Once the initial assessment has been completed, comes the grueling and time devouring process of actually hiring the new sales rep.  Ideally, the perfect rep will walk through the door within a few days and begin to work for you two weeks later.  Reality and experience, however, will remind you that it is never that simple.  In the best of circumstances, hundreds of resumes will be reviewed, cataloged and followed-up on resulting in perhaps a dozen interviews.  Finally, after 3 months and a hundred hours of company time, the offer letter will be issued, (and hopefully), accepted.  Joe Hadzima sums up the costs quite well in his blog.


That sure was a large investment in the new rep.  OH, Wait!  Now you have to train this golden egg.  In my old company, it would be between 6-18 months before the new rep started to generate enough income to justify the hire.  That is an extremely long time and until the expense begins to pay off, until the salesperson begins to sell, you won’t truly know if you made the right choice in hiring this person.

First of all, make the process faster by having the HR department simply vet the candidates the sales manager finds interesting.  The HR dept shouldn’t be the initial gate but rather the final gate.  The sales manager is the only one that knows exactly what is required and should be the one to review the resumes and invite qualified applicants in for an interview.  There are firms that believe otherwise but my argument is the human resources department will not pick candidates the sales manager will.  The packaging department doesn’t choose applicants for the shipping department and the marketing department doesn’t choose candidates for the IT department.  Why is anyone other than a sales department choosing candidates for the sales staff?
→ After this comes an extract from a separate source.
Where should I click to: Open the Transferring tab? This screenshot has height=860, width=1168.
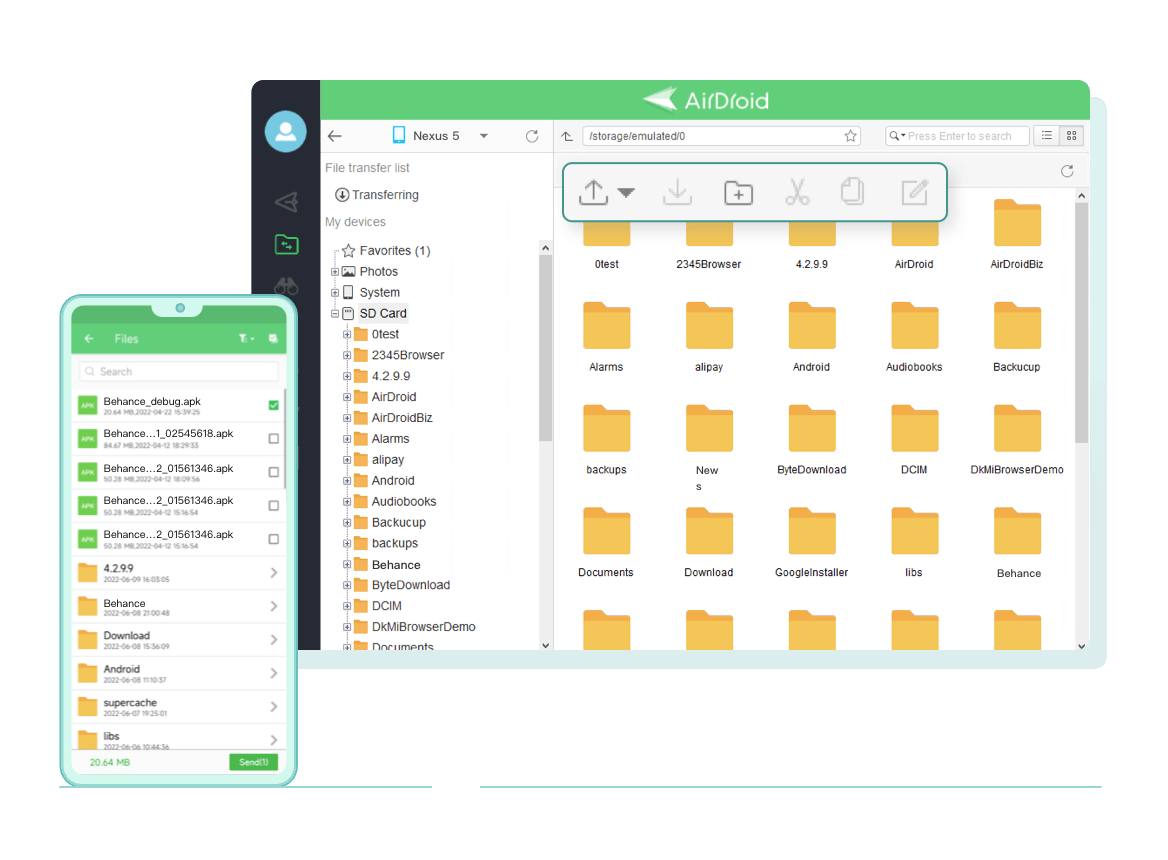[377, 195]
Once the sales rep is in the seat, put them to work immediately.  Don’t bog them down with company videos, or any other company literature for the first week.  I look at the picture above and I cringe recalling the gray, lifeless taste in my mouth I got every time I sat through a lecture.  Rather than dulling the newly hired shiny penny of your staff, assign the new rep to help one of the senior members of the sales floor as administrative assistance.  This will allow for a variety of results…all positive.
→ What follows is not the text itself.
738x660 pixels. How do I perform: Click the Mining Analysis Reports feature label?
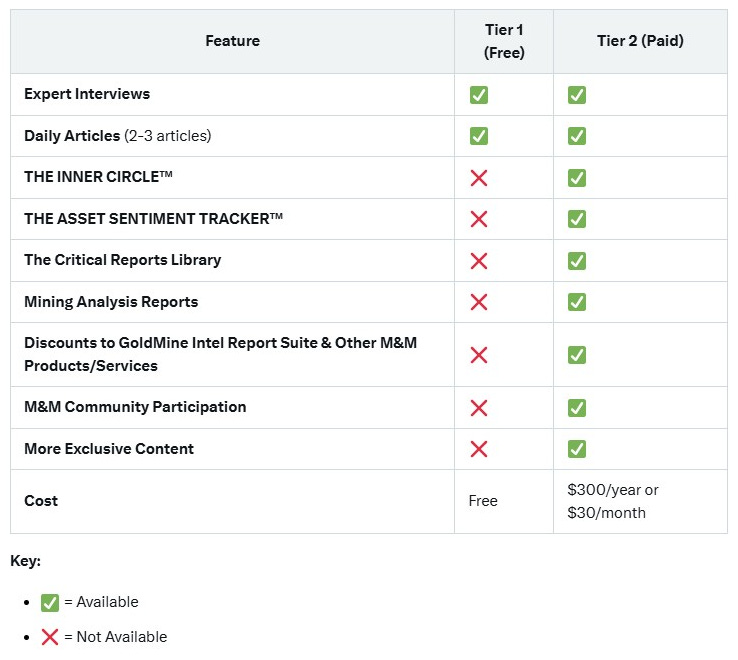point(111,302)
This will free up additional time for the senior sales rep to sell.  Initially, it may not seem to because the newly hired has to be taught where departments are and who is who within the firm but in short order, files will be delivered, faxed will be sent and orders will be entered on behalf of the senior rep.

The new rep will learn better because the training is coming from one of the best salespeople in the company.  All the knowledge learned is practical and appropriate.  The reps will learn what they need to learn.  Additionally, now there is an added weight of responsibility on the shoulders of the new rep because to make a mistake is to hurt the sales of someone they are sitting with every day.  I would call some of my clients ahead of time and ask them if they didn’t mind if I were to have the new rep take over some of the more administrative tasks of their accounts.  Those that agreed helped to add an additional level of responsibility to the student and made learning that much faster.
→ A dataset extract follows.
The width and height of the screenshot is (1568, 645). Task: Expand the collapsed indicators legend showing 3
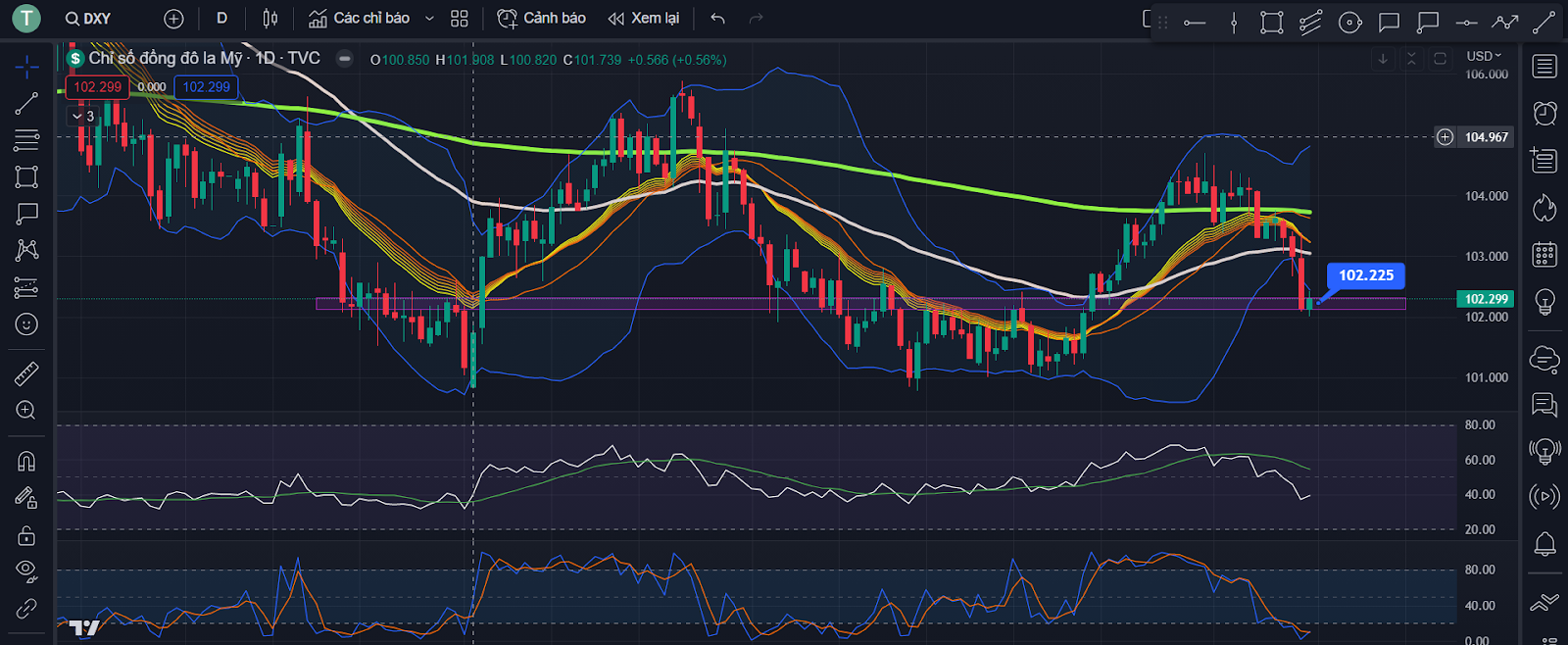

By simply taking the students out of the class and putting them to work, the hiring company made the learning cycle shorter and the new salesperson will be productive much faster.  The sales rep now has real world experience and will need much less hand-holding when finally assigned a new territory.  David Kolb helped popularize Experiential Learning and he describes learning as a four-step process of watching, thinking, feeling and doing.  In a company I worked at previously, the use of experiential learning also helped increase employee retention.  The investment in the new rep will pay dividends faster and in the future, when additional salespeople are hired, the company now has a new instructor.